Problem statement - Using the entries that follow, collect the lines where the word "screenshot" appears.

Extracted data -
■ ■ ■ ■ ■ ■ ■

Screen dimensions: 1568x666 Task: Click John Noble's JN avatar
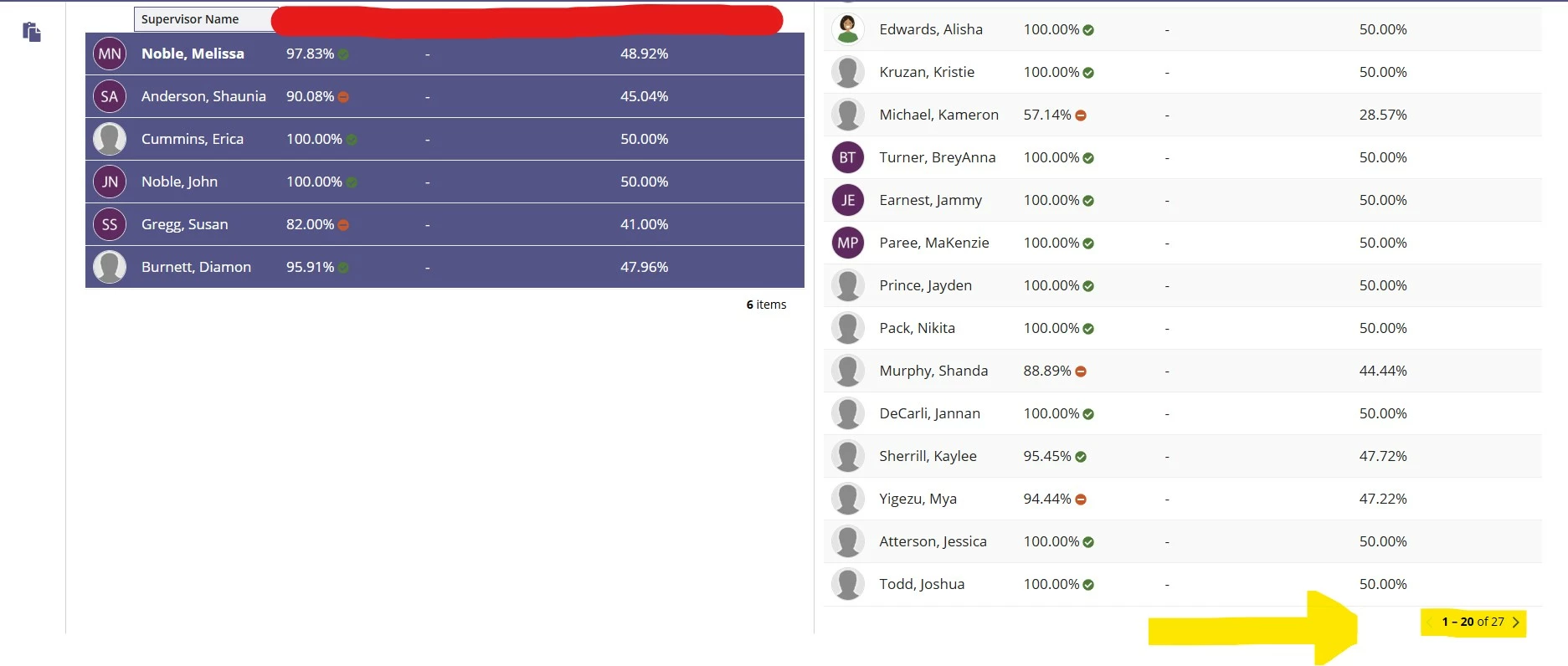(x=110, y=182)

■ ■ ■ ■ ■ ■ ■

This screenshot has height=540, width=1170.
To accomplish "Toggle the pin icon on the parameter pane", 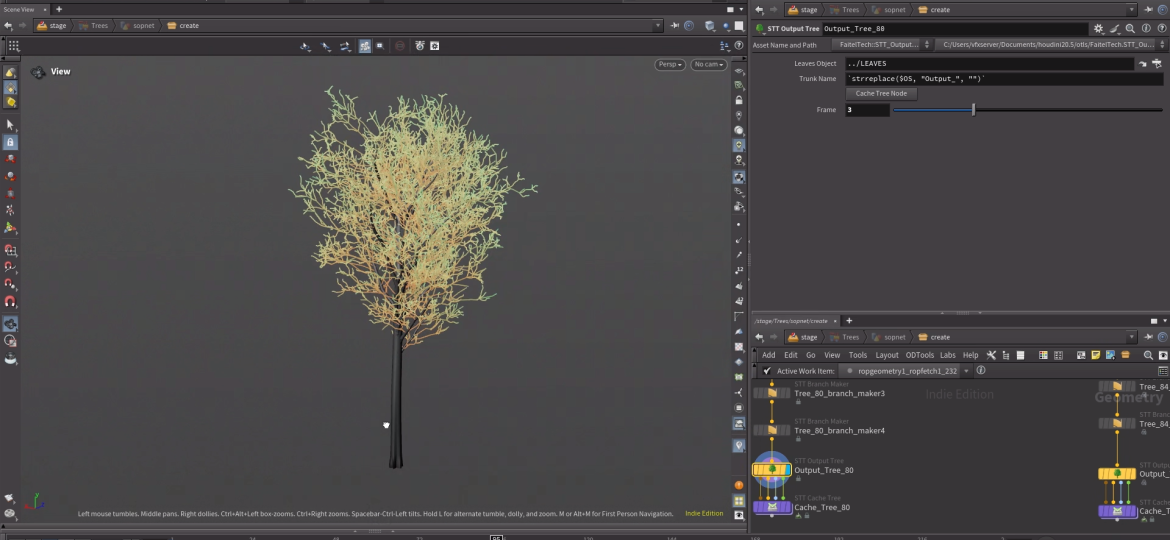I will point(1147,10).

■ ■ ■ ■ ■ ■ ■

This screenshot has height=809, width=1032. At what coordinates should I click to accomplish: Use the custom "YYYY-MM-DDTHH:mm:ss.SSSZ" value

■ ■ ■ ■ ■ ■ ■

Response to this exercise -
This screenshot has height=540, width=1170.
This screenshot has height=809, width=1032. At what coordinates should I click to accomplish: Use the custom "YYYY-MM-DDTHH:mm:ss.SSSZ" value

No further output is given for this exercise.